Psychology of the Lottery
For a number of reasons, most people who play the lottery regularly greatly over estimate the odds of winning. In New York, the law does not require that odds of winning be printed on the ticket, as is required in many states, so it isnít easy to find out. I did a little homework and got the official lottery brochures that do include odds. You can also find this information at their website, www.nylottery.org, by clicking on "odds".
What are the odds of winning big?
You are significantly more likely to be struck by lightning that you are to win Mega Millions or Lotto, or even Pick 10.
The New York Lottery gave away in prize money about 56% of what it took in last year (2005). That means that over time with a very few exceptions (those rare big winners) you will lose 44% of what you spend on lottery tickets. If you buy one $2 ticket a week, it is likely that you will lose $45.76 over one year.

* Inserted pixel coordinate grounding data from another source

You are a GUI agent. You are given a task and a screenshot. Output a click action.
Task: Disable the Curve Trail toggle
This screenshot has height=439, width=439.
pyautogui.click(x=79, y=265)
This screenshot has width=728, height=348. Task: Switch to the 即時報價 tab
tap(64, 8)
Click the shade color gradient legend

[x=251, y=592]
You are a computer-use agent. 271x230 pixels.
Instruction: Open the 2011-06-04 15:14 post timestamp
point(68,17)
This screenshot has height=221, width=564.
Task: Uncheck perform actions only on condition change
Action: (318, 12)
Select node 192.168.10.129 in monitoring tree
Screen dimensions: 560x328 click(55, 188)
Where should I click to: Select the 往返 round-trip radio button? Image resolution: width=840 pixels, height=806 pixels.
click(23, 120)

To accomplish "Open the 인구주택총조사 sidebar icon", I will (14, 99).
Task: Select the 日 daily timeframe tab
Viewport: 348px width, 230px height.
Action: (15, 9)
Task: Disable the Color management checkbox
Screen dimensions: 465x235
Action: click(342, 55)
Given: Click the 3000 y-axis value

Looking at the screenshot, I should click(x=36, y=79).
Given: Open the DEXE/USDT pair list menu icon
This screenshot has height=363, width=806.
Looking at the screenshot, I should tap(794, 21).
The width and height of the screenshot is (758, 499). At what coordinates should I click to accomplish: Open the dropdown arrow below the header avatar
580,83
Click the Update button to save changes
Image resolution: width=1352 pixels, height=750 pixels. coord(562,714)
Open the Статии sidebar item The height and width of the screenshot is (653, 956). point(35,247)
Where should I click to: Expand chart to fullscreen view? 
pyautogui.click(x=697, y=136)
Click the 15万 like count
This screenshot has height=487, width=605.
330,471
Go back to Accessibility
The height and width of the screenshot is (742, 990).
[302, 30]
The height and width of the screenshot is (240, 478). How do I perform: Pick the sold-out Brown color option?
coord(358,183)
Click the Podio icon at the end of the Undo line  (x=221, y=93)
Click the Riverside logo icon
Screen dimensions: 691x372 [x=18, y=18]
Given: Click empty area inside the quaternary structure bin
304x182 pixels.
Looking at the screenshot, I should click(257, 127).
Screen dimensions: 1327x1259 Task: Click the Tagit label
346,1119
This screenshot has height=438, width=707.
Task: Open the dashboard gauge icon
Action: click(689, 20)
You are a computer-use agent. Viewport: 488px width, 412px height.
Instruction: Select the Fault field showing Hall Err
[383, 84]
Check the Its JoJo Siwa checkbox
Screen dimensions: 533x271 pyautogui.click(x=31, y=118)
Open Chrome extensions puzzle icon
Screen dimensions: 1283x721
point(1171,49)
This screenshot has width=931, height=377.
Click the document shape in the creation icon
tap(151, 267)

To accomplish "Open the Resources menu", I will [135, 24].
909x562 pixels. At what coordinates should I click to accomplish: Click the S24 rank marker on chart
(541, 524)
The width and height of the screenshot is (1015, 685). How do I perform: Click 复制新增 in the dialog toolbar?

If you save $10/week instead of playing the lottery every week of your adult working life (40 years) you will definitely have at least $65,000 in the bank when you retire (assuming a 5% rate of return). If you invest more wisely and get a 10% return, you would have over $270,000. I used the calculator at math.com to get these numbers. (http://www.math.com/students/calculators/source/compound.htm)
By any logical analysis, playing the lottery does not make economic sense. So why do people do it?
1. It's fun! But it's fun for a reason: It is an excellent example of Operant Conditioning using variable reinforcement. People become more likely to repeat a behavior when it is rewarded, especially if it is rewarded on an unpredictable basis. We all enjoy lots of things that provide us with unpredictable rewards: playing golf (that perfect drive), or video games (suddenly getting 100,000 points, or an extra life), shopping (that perfect dress, on sale!), playing music (a great riff)... The New York State Lottery uses variable reinforcement to increase the likelihood that people will keep playing. The odds of winning small (but reinforcing) amounts are much higher than winning big--but still not very good:
2. Most of us assess the likelihood of an event based on how often we hear about it happening. The same event can get counted many times if we keep hearing about it. In Psychology, this is called the Availability Heuristic. It's a quick and dirty way of helping us make judgments about everyday problems. And it can work well with a minimum of thought and effort for many everyday problems, when it might be impossible to actually calculate probability. It does not work for very unlikely events, though. The New York State Lottery is well aware of the Availability Heuristic. They make sure we hear about winners often. Winners are required participate in publicity about the lottery as a condition of accepting prize money.
3. The Gambler's Fallacy: another way we judge the likelihood of an event is our belief that if an event has not occurred recently, it's "over due". The reality of course is that the odds that a certain number will come up is completely unrelated to any past events. Unfortunately though, gamblers tend to believe that losing is a sure sign that winning will occur soon.
4. Memory can play tricks on us. We tend to remember things that confirm what we already believe: If I think that people win all the time, I am likely to remember each instance of winning I hear about. Information that doesn't fit my schema (my existing belief system about the lottery) we tend to forget.